= Subharmonic synthesizer =

A subharmonic synthesizer or subharmonic saturator is a device or system that generates subharmonics of an input signal. The n^{th} subharmonic of a signal of fundamental frequency F is a signal with frequency F/n. This differs from ordinary harmonics, where the n^{th} harmonic of fundamental frequency F is a signal of frequency nF.

Subharmonic synthesizers can be used in professional audio applications as bass enhancement devices during the playback of recorded music. Other uses for subharmonic synthesizers include the application in bandwidth extension. A subharmonic synthesizer can be used to extend low frequency response due to bandwidth limitations of telephone systems.

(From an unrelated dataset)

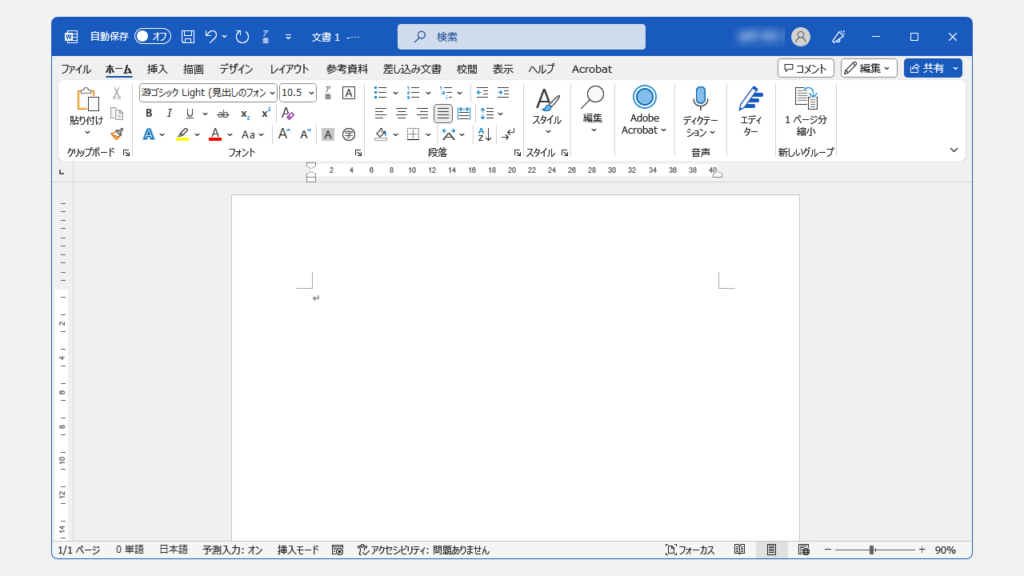Toggle Bold formatting
Image resolution: width=1024 pixels, height=576 pixels.
[x=149, y=114]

Subharmonic synthesizers are used extensively in dance clubs in certain genres of music such as disco and house music. They are often implemented to enhance the lower frequencies, in an attempt to gain a "heavier" or more vibrant sound. Various harmonics can be amplified or modulated, although it is most common to boost the fundamental frequency's lower octave. The kick drum can benefit greatly from this type of processing. A subharmonic synthesizer (or "synth" as it is known in the industry) creates a bigger presence and can give the music that much sought-after "punch".

==History==
During the disco era, sound engineers aimed to create a more powerful, deep bass sound in dance clubs and nightclubs. A key approach used by engineers to get heavier, deeper bass sound was to add huge subwoofer cabinets to reproduce the sub-bass frequencies. The Paradise Garage discotheque in New York City, which operated from 1977 to 1987, had "custom designed 'sub-bass' speakers" developed by Alex Rosner's disciple, sound engineer Richard ("Dick") Long that were called "Levan Horns" (in honor of resident DJ Larry Levan). By the end of the 1970s, subwoofers were used in dance venue sound systems to enable the playing of "[b]ass-heavy dance music" that we "do not 'hear' with our ears but with our entire body".

One challenge with getting deep sub-bass was that in the era of vinyl records, "to get as much music as possible on a record, recording engineers must limit the depth and excursion of record grooves. So in the recording process, the lower frequencies are often deliberately reduced or cut off altogether." To overcome the lack of sub-bass frequencies on 1970s disco records (sub-bass frequencies below 60 Hz were removed during mastering), Long added a DBX 100 "Boom Box" subharmonic synthesizer into his system. The dbx 100 Sub Harmonic Synthesizer "recreates this lost portion of the audio spectrum by seizing information in the 50-100 Hz range, creating a signal one octave lower (25-50 Hz) and mixing this new signal back into the program." The dbx 120A Subharmonic Synthesizer with Modeled Waveform Synthesis provides two separate bands of bass synthesis and a subwoofer output jack.